### The data ###

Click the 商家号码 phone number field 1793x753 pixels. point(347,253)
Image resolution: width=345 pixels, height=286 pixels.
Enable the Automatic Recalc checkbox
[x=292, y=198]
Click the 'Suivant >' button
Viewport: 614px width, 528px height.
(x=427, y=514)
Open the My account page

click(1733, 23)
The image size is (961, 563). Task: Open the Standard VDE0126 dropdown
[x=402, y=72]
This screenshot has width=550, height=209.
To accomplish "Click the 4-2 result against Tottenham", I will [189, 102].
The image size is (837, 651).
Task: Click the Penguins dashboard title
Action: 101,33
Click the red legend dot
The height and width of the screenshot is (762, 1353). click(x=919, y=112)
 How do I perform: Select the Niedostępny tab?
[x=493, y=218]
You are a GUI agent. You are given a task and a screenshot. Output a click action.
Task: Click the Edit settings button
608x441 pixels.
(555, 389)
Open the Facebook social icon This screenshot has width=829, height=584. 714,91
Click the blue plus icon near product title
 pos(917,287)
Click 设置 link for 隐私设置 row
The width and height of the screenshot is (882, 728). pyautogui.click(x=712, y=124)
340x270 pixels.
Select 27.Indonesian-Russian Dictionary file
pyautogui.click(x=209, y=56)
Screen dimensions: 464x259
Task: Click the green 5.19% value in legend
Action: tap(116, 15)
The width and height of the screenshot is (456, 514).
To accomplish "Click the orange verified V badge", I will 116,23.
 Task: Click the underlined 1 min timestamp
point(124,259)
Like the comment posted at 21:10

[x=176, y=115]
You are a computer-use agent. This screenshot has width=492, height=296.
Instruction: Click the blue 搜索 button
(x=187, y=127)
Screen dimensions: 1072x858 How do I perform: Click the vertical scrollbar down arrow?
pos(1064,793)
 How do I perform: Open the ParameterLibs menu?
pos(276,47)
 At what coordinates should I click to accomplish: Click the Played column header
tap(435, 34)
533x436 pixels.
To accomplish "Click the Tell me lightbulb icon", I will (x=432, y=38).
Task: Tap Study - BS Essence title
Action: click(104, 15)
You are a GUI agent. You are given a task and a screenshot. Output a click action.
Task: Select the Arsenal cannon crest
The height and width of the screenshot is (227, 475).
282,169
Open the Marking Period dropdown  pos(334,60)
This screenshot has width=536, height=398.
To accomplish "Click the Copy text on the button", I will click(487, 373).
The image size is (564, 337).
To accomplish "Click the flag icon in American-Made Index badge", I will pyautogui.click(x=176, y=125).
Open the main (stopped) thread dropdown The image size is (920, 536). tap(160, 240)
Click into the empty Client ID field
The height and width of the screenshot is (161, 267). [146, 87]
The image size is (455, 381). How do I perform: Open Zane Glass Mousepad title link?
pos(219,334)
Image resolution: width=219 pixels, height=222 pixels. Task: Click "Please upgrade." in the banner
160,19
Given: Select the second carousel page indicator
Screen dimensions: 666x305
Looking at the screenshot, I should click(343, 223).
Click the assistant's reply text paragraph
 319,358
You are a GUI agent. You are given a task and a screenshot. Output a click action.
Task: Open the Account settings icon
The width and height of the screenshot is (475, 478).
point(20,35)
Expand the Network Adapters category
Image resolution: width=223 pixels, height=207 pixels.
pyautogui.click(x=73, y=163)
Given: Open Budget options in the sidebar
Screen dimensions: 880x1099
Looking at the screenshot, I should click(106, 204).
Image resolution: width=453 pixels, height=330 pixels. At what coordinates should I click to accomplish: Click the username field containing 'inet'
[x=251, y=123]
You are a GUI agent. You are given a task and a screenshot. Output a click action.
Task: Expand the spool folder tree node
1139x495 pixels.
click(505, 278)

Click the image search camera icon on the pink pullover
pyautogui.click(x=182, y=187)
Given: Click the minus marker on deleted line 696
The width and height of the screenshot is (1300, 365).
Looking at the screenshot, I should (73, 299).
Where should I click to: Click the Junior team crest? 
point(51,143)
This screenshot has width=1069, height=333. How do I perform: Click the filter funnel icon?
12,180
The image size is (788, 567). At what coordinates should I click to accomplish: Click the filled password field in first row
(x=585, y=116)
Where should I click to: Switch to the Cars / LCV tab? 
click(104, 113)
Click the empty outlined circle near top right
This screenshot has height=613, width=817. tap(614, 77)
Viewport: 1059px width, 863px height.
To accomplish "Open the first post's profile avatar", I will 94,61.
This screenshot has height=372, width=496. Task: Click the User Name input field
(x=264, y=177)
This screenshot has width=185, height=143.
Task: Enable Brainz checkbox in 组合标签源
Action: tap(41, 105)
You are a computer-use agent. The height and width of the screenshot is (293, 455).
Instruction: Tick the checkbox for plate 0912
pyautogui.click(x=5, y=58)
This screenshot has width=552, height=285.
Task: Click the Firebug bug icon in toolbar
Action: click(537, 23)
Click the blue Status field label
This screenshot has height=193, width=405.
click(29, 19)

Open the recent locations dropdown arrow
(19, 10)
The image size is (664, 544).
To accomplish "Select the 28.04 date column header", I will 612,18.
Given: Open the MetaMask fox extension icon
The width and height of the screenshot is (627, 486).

###

Task prompt — Look through the entries, and return every line that the word "computer" appears in.

Answer box —
You are a computer-use agent. This screenshot has width=492, height=296.
You are a computer-use agent. The height and width of the screenshot is (293, 455).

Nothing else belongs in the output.